The glycoprotein CD14 acts as a receptor for lipopolysaccharide (LPS), either when anchored in the myeloid cell membrane (mCD14) or as a soluble molecule (sCD14) in serum. sCD14-LPS complexes activate cells devoid of mCD14. However, the role of sCD14 independent of LPS is unknown. Therefore, the effect of sCD14 on monocyte functions was investigated in the monocytic cell lines THP1 and Mono Mac 6 and in fresh human monocytes. Under serum-free conditions, endotoxin-free human recombinant sCD141–348 (rsCD141–348) induced tumor necrosis factor alpha (TNF-α). The TNF-α effect was stronger in THP1 cells than in Mono Mac 6 cells or monocytes. It was dose dependent, with a maximum at 1 μg/ml, and time dependent, with a maximum after 2 h. sCD14 purified from urine had the same cytokine-activating capacity. In contrast, C-terminally truncated rsCD141–152 was inactive.
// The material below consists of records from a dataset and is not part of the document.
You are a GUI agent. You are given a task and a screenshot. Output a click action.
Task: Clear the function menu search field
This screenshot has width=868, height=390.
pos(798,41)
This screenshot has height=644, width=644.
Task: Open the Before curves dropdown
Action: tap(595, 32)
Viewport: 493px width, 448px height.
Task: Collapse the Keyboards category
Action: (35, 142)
The rsCD14 effect was not due to LPS contamination, since it was resistant to polymyxin and lipid IVa but sensitive to heat and trypsin. The rsCD14-induced cytokine induction was blocked by preincubation of rsCD14 with a monoclonal anti-CD14 antibody that did not recognize the LPS-binding site. Release of the TNF-α disappeared upon pretreatment of rsCD14 in 50% plasma or in complete, heat-inactivated or sCD14-depleted serum. Moreover, cytokine production was no longer observed when rsCD14 was pretreated with thrombocytes. The thrombocyte effect was dose and time dependent. In conclusion, sCD14 is able to activate myeloid cells, and the effect is prevented by the presence of plasma, serum, or thrombocytes.